Muszę wyjaśnić że firma Piszczek przekazała budowę pani koleżanki-sąsiadki po stanie 0 drugiej ekipie wykonawczej, bardzo solidnej, godnej polecenia i na pewno zrealizowaliby SSO do końca roku. Ekipa ta kontaktowała się telefonicznie z inwestorem w sprawie terminu kontynuowania prac niestety inwestor nie wyraził na to zgody.

----------


## niepolomice

Podzielilibyście się kontaktem do dobrej ekipy od fundamentów piwnicy do stanu zero?

----------


## basteklisia

*Czarna lista:*

OSTRZEGAM I TO BARDZO PRZED FIRMA "GM BUD" ZNAJDUJACA SIE W Dabrowie Tarnowskiej!!!!!!!!!!!!!!!

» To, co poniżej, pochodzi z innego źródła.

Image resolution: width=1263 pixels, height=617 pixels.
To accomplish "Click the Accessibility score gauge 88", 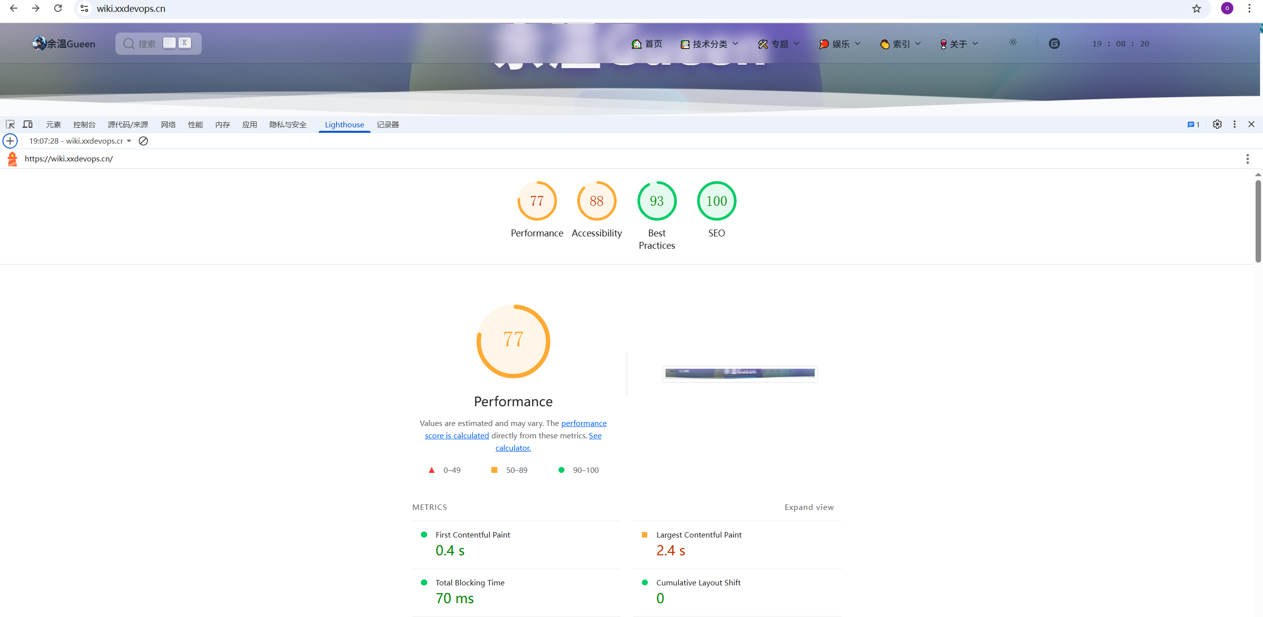I will coord(596,201).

PRZED PODJECIEM JAKIEJKOLWIEK WSPÓłPRACY Z TA FIRMA prosze sie dobrze zastanowic i porozmawiać z inwestorami a napewno beda mieli wiele do powiedzenia! 
Dobra gadka własciciela firmy- [oj to ma opanowane do perfekcji]/ zreszta to firma rodzinna- wiec reka reke myje..../ brak wiedzy lenistwo.. a dokladnie jak zarobic aby sie nie narobic a innemu jeszcze ukrasc. Ekipa robi po swojemu nie trzyma sie wytycznych wszytsko robia aby tylko pozbyc a licza sobie masakrycznie wysokie kwoty za wykonana fuszere!!!!!!!

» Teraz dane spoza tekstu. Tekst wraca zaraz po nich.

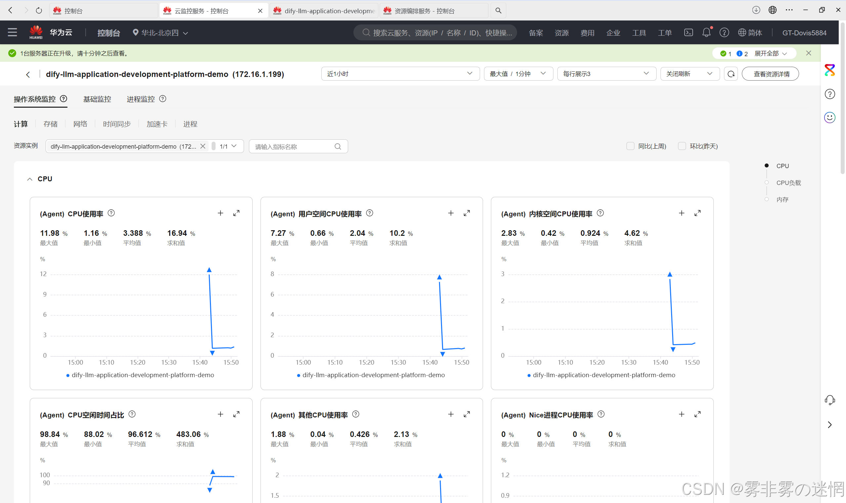This screenshot has height=503, width=846.
Task: Collapse the CPU section chevron
Action: pos(30,179)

PAN WLASCICIEL ZAWSZE ZAPEWNIA:" PROSZE SIE NIE MARTWIC WSZYSTKO BEDZIE WPORZADKU" A NIESTETY nie bylo !!!!

OSTRZEGAM!!!

----------


## b99

Witam, 
Budowa skonczona. Mieszkam od roku. Budowalem pod Krakowem, ale korzystalem z ekip/ fachowcow ze Slaska i z Malopolski, a nawet z Rzeszowa. Dlatego bedzie na forum malopolskim jak i slaskim. Polecic moge jedynie nielicznych, bo z reszta mialem wieksze i mniejsze przeboje. Wszystkich ponizej wzialbym jeszcze raz – to chyba wystarczajaca rekomendacja.
Elektryka (w tym alarm, instalacje internetowe, TV) i czego bym tam sobie nie wymyslil.
Krzysztof Kucik – profesjonalna robota od A do Z. Gosciu mysli i podpowiada bardzo rozsadnie.
605 064 047. Skawina.

Hydraulika, ogrzewanie podlogowe, solary, odkurzacz centralny.  Zadnych  zastrzerzen.  Porzadna robota i z glowa. Tomasz Furtok. Laka. Woj. slaskie

Drzwi wewnetrze drewniane.
Mazur Marek.  Zrobil, jak mial zrobic, bardzo porzadnie. Troche moze go gonilem (ale nie tak, ze mial potworne obsuwy – takich fachowcow sie pozbywalem), ale jakosciowo super. Pomyslane, doradzone, zrobione jak trzeba.
512 107 400. Slask
Rekuperacja.
Arcon technika grzewcza. Chrzanow.
Sama instalacja rekuperacyjna  i pomoc potem  tak jak byc powinno. Cena bardzo konkurencyjna. Bez zastrzezen. Wiedza co robia. Polecam
A propos, natomiast jednostki centralnej rekuperatora KCX 500 firmy Klima Therm drugi raz bym nie zamontowal.  Mniej niz 2 lata uzytkowania, a juz jestem po 4 (slownie: czterech) wizytach serwisu producenta. 
Wyraznie chce jednka zaznaczyc, to nie wina Arconu. Oni swoja robote zrobili, probowali mi zreszta w ramach tego co mogli, pomoc w kontakcie z producentem 

Meble na zamowienie
ul. Krakowska 330
35-213 Rzeszów
tel. 0048 / 723 644 217 (fronty meblowe)
kom. 0048 / 603 531 895

Zrobione jak mialo byc zrobione. Szybko i bez najmniejszych zastrzezen. Zadnej fuszery. Zrobione jak na wizulizacjach. Polecam.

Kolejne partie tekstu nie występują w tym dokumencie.